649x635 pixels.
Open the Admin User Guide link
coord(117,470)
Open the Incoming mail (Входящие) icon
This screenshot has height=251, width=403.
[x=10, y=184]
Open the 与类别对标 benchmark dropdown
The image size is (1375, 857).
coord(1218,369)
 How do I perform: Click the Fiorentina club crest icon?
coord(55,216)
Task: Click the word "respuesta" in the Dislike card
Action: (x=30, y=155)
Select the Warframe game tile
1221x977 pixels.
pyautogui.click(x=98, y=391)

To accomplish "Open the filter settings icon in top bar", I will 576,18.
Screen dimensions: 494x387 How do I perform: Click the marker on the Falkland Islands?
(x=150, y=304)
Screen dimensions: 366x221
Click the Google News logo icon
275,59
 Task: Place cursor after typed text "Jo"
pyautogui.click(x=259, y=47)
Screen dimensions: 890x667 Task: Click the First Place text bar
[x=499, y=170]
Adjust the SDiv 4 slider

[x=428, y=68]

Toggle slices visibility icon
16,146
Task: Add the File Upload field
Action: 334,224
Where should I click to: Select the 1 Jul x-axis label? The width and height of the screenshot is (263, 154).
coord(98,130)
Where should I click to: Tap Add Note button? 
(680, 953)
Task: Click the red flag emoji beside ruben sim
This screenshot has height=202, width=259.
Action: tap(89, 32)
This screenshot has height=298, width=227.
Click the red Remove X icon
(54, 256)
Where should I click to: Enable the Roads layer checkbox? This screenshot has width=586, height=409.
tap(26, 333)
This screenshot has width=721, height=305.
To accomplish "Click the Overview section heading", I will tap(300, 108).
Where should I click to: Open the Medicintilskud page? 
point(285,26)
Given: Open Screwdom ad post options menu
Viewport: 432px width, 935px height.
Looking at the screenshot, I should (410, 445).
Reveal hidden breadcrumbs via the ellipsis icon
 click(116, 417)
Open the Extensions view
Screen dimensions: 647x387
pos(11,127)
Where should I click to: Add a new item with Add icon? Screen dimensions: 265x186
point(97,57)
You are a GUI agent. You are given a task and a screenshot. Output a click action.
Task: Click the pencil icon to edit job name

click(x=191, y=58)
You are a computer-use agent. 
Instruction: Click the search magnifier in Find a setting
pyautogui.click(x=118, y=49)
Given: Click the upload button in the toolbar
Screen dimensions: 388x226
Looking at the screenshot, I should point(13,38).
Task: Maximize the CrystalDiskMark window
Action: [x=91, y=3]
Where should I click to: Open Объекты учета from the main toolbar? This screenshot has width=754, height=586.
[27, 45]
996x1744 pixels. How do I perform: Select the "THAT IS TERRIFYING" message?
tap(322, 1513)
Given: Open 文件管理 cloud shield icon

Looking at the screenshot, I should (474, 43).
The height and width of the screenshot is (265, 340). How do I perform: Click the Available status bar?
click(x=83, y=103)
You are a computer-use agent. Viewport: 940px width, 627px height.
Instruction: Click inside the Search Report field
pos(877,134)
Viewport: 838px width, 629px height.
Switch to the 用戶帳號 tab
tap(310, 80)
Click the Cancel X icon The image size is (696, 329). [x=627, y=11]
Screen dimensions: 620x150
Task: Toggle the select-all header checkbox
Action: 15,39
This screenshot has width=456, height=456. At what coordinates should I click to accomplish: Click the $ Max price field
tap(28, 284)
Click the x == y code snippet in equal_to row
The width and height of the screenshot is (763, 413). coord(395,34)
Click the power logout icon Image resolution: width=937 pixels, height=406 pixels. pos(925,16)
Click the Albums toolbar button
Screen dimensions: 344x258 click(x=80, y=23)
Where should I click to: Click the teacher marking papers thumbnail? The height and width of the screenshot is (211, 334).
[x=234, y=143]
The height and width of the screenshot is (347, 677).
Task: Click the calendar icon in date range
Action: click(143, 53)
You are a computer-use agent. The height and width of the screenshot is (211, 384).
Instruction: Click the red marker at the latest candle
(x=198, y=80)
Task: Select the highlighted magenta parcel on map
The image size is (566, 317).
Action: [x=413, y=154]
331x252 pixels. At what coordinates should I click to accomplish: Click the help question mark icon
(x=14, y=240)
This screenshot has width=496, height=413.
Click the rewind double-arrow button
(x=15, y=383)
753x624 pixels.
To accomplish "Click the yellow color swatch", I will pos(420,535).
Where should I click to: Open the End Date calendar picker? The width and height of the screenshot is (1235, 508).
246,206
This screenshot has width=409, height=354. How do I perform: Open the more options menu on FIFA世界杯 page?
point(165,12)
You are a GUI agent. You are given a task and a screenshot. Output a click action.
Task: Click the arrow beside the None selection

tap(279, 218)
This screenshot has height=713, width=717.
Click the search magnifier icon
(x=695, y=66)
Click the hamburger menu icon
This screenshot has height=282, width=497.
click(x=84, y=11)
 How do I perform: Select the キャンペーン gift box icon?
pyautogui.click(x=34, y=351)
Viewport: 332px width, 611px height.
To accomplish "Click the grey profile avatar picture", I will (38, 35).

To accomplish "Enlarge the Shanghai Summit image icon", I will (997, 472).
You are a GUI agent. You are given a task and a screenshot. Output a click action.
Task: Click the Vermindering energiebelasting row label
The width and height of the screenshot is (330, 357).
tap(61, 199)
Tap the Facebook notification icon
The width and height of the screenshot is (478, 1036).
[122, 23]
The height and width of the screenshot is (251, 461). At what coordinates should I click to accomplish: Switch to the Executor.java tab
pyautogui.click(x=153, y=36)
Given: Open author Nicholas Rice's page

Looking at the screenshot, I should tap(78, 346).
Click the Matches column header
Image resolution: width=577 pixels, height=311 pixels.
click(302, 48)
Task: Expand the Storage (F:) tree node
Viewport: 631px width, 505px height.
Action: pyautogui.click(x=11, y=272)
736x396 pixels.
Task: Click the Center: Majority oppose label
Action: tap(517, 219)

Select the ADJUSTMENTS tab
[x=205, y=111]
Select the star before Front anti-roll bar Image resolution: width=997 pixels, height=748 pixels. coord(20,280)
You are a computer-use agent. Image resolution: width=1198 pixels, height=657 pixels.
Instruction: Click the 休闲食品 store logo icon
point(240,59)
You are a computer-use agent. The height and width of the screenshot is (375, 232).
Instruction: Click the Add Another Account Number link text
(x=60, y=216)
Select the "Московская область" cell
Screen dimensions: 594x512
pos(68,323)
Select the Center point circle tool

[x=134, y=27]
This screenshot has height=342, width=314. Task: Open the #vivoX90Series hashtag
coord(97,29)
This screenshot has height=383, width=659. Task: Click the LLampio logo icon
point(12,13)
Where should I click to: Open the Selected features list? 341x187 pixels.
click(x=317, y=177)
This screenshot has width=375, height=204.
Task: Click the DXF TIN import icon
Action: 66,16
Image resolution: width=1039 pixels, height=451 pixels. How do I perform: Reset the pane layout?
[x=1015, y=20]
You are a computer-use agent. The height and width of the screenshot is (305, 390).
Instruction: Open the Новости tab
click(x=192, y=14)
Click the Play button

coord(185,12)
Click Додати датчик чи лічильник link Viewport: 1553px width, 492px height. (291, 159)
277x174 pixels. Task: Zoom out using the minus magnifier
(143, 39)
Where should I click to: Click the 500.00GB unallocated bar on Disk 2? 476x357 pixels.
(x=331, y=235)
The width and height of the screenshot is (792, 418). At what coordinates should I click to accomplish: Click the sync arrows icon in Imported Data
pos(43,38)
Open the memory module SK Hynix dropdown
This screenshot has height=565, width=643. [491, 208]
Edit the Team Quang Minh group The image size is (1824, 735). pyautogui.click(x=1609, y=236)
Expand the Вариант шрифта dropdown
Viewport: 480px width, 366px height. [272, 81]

****

Task directions:
Return the records in full, exactly as they read.

Reply:
649x635 pixels.
Open the Admin User Guide link
coord(117,470)
Open the Incoming mail (Входящие) icon
This screenshot has height=251, width=403.
[x=10, y=184]
Open the 与类别对标 benchmark dropdown
The image size is (1375, 857).
coord(1218,369)
 How do I perform: Click the Fiorentina club crest icon?
coord(55,216)
Task: Click the word "respuesta" in the Dislike card
Action: (x=30, y=155)
Select the Warframe game tile
1221x977 pixels.
pyautogui.click(x=98, y=391)

To accomplish "Open the filter settings icon in top bar", I will 576,18.
Screen dimensions: 494x387 How do I perform: Click the marker on the Falkland Islands?
(x=150, y=304)
Screen dimensions: 366x221
Click the Google News logo icon
275,59
 Task: Place cursor after typed text "Jo"
pyautogui.click(x=259, y=47)
Screen dimensions: 890x667 Task: Click the First Place text bar
[x=499, y=170]
Adjust the SDiv 4 slider

[x=428, y=68]

Toggle slices visibility icon
16,146
Task: Add the File Upload field
Action: 334,224
Where should I click to: Select the 1 Jul x-axis label? The width and height of the screenshot is (263, 154).
coord(98,130)
Where should I click to: Tap Add Note button? 
(680, 953)
Task: Click the red flag emoji beside ruben sim
This screenshot has height=202, width=259.
Action: tap(89, 32)
This screenshot has height=298, width=227.
Click the red Remove X icon
(54, 256)
Where should I click to: Enable the Roads layer checkbox? This screenshot has width=586, height=409.
tap(26, 333)
This screenshot has width=721, height=305.
To accomplish "Click the Overview section heading", I will tap(300, 108).
Where should I click to: Open the Medicintilskud page? 
point(285,26)
Given: Open Screwdom ad post options menu
Viewport: 432px width, 935px height.
Looking at the screenshot, I should (410, 445).
Reveal hidden breadcrumbs via the ellipsis icon
 click(116, 417)
Open the Extensions view
Screen dimensions: 647x387
pos(11,127)
Where should I click to: Add a new item with Add icon? Screen dimensions: 265x186
point(97,57)
You are a GUI agent. You are given a task and a screenshot. Output a click action.
Task: Click the pencil icon to edit job name

click(x=191, y=58)
You are a computer-use agent. 
Instruction: Click the search magnifier in Find a setting
pyautogui.click(x=118, y=49)
Given: Click the upload button in the toolbar
Screen dimensions: 388x226
Looking at the screenshot, I should point(13,38).
Task: Maximize the CrystalDiskMark window
Action: [x=91, y=3]
Where should I click to: Open Объекты учета from the main toolbar? This screenshot has width=754, height=586.
[27, 45]
996x1744 pixels. How do I perform: Select the "THAT IS TERRIFYING" message?
tap(322, 1513)
Given: Open 文件管理 cloud shield icon

Looking at the screenshot, I should (474, 43).
The height and width of the screenshot is (265, 340). How do I perform: Click the Available status bar?
click(x=83, y=103)
You are a computer-use agent. Viewport: 940px width, 627px height.
Instruction: Click inside the Search Report field
pos(877,134)
Viewport: 838px width, 629px height.
Switch to the 用戶帳號 tab
tap(310, 80)
Click the Cancel X icon The image size is (696, 329). [x=627, y=11]
Screen dimensions: 620x150
Task: Toggle the select-all header checkbox
Action: 15,39
This screenshot has width=456, height=456. At what coordinates should I click to accomplish: Click the $ Max price field
tap(28, 284)
Click the x == y code snippet in equal_to row
The width and height of the screenshot is (763, 413). coord(395,34)
Click the power logout icon Image resolution: width=937 pixels, height=406 pixels. pos(925,16)
Click the Albums toolbar button
Screen dimensions: 344x258 click(x=80, y=23)
Where should I click to: Click the teacher marking papers thumbnail? The height and width of the screenshot is (211, 334).
[x=234, y=143]
The height and width of the screenshot is (347, 677).
Task: Click the calendar icon in date range
Action: click(143, 53)
You are a computer-use agent. The height and width of the screenshot is (211, 384).
Instruction: Click the red marker at the latest candle
(x=198, y=80)
Task: Select the highlighted magenta parcel on map
The image size is (566, 317).
Action: [x=413, y=154]
331x252 pixels. At what coordinates should I click to accomplish: Click the help question mark icon
(x=14, y=240)
This screenshot has width=496, height=413.
Click the rewind double-arrow button
(x=15, y=383)
753x624 pixels.
To accomplish "Click the yellow color swatch", I will pos(420,535).
Where should I click to: Open the End Date calendar picker? The width and height of the screenshot is (1235, 508).
246,206
This screenshot has width=409, height=354. How do I perform: Open the more options menu on FIFA世界杯 page?
point(165,12)
You are a GUI agent. You are given a task and a screenshot. Output a click action.
Task: Click the arrow beside the None selection

tap(279, 218)
This screenshot has height=713, width=717.
Click the search magnifier icon
(x=695, y=66)
Click the hamburger menu icon
This screenshot has height=282, width=497.
click(x=84, y=11)
 How do I perform: Select the キャンペーン gift box icon?
pyautogui.click(x=34, y=351)
Viewport: 332px width, 611px height.
To accomplish "Click the grey profile avatar picture", I will (38, 35).

To accomplish "Enlarge the Shanghai Summit image icon", I will (997, 472).
You are a GUI agent. You are given a task and a screenshot. Output a click action.
Task: Click the Vermindering energiebelasting row label
The width and height of the screenshot is (330, 357).
tap(61, 199)
Tap the Facebook notification icon
The width and height of the screenshot is (478, 1036).
[122, 23]
The height and width of the screenshot is (251, 461). At what coordinates should I click to accomplish: Switch to the Executor.java tab
pyautogui.click(x=153, y=36)
Given: Open author Nicholas Rice's page

Looking at the screenshot, I should tap(78, 346).
Click the Matches column header
Image resolution: width=577 pixels, height=311 pixels.
click(302, 48)
Task: Expand the Storage (F:) tree node
Viewport: 631px width, 505px height.
Action: pyautogui.click(x=11, y=272)
736x396 pixels.
Task: Click the Center: Majority oppose label
Action: tap(517, 219)

Select the ADJUSTMENTS tab
[x=205, y=111]
Select the star before Front anti-roll bar Image resolution: width=997 pixels, height=748 pixels. coord(20,280)
You are a computer-use agent. Image resolution: width=1198 pixels, height=657 pixels.
Instruction: Click the 休闲食品 store logo icon
point(240,59)
You are a computer-use agent. The height and width of the screenshot is (375, 232).
Instruction: Click the Add Another Account Number link text
(x=60, y=216)
Select the "Московская область" cell
Screen dimensions: 594x512
pos(68,323)
Select the Center point circle tool

[x=134, y=27]
This screenshot has height=342, width=314. Task: Open the #vivoX90Series hashtag
coord(97,29)
This screenshot has height=383, width=659. Task: Click the LLampio logo icon
point(12,13)
Where should I click to: Open the Selected features list? 341x187 pixels.
click(x=317, y=177)
This screenshot has width=375, height=204.
Task: Click the DXF TIN import icon
Action: 66,16
Image resolution: width=1039 pixels, height=451 pixels. How do I perform: Reset the pane layout?
[x=1015, y=20]
You are a computer-use agent. The height and width of the screenshot is (305, 390).
Instruction: Open the Новости tab
click(x=192, y=14)
Click the Play button

coord(185,12)
Click Додати датчик чи лічильник link Viewport: 1553px width, 492px height. (291, 159)
277x174 pixels. Task: Zoom out using the minus magnifier
(143, 39)
Where should I click to: Click the 500.00GB unallocated bar on Disk 2? 476x357 pixels.
(x=331, y=235)
The width and height of the screenshot is (792, 418). At what coordinates should I click to accomplish: Click the sync arrows icon in Imported Data
pos(43,38)
Open the memory module SK Hynix dropdown
This screenshot has height=565, width=643. [491, 208]
Edit the Team Quang Minh group The image size is (1824, 735). pyautogui.click(x=1609, y=236)
Expand the Вариант шрифта dropdown
Viewport: 480px width, 366px height. [272, 81]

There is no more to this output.